* **AIM OF THE TASK**
Whenever the word "icon" appears in a line of the listing, copy that line.

+===+

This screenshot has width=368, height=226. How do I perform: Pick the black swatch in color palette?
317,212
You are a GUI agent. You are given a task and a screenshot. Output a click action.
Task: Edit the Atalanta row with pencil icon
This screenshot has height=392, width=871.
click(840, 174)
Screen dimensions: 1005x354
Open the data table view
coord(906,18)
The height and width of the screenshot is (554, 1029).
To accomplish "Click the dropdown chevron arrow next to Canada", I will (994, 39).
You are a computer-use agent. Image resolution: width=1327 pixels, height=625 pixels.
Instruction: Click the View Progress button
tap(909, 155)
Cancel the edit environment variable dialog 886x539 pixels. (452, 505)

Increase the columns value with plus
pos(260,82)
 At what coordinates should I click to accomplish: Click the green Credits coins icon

+===+

* **ANSWER BOX**
Task: Edit the Atalanta row with pencil icon
 At what coordinates should I click to accomplish: Click the green Credits coins icon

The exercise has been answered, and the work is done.